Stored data
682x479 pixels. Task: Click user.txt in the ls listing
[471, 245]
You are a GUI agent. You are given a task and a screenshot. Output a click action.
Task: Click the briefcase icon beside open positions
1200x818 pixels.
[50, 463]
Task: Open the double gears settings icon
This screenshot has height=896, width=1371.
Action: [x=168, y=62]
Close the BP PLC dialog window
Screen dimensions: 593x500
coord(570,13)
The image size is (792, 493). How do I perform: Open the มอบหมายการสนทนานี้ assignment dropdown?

EXERCISE:
All of the data must be returned exactly.

SOLUTION TO THIS TASK:
682x479 pixels. Task: Click user.txt in the ls listing
[471, 245]
You are a GUI agent. You are given a task and a screenshot. Output a click action.
Task: Click the briefcase icon beside open positions
1200x818 pixels.
[50, 463]
Task: Open the double gears settings icon
This screenshot has height=896, width=1371.
Action: [x=168, y=62]
Close the BP PLC dialog window
Screen dimensions: 593x500
coord(570,13)
The image size is (792, 493). How do I perform: Open the มอบหมายการสนทนานี้ assignment dropdown?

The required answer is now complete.